What to produce: Here is a block of entries. Write out its lines exactly, from the first through the one containing "Payment Method (305, 2276)".

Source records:
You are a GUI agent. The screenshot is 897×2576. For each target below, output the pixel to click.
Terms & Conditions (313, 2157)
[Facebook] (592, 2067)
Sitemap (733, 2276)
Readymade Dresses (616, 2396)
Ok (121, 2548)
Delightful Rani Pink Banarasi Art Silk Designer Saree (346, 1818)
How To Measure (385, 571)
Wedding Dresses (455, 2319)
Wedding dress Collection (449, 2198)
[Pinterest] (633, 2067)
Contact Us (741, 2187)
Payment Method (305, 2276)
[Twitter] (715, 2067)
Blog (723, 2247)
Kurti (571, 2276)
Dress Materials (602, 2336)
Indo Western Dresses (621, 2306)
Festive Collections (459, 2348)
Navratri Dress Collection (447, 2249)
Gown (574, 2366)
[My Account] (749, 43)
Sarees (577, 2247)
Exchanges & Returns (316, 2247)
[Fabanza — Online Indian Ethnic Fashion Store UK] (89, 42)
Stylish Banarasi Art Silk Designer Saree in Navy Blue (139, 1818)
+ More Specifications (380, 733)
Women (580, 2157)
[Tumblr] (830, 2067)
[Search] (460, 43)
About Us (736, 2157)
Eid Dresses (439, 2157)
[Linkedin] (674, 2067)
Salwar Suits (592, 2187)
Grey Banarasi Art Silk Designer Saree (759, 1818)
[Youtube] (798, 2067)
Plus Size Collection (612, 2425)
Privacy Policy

Output of the task:
You are a GUI agent. The screenshot is 897×2576. For each target below, output the pixel to click.
Terms & Conditions (313, 2157)
[Facebook] (592, 2067)
Sitemap (733, 2276)
Readymade Dresses (616, 2396)
Ok (121, 2548)
Delightful Rani Pink Banarasi Art Silk Designer Saree (346, 1818)
How To Measure (385, 571)
Wedding Dresses (455, 2319)
Wedding dress Collection (449, 2198)
[Pinterest] (633, 2067)
Contact Us (741, 2187)
Payment Method (305, 2276)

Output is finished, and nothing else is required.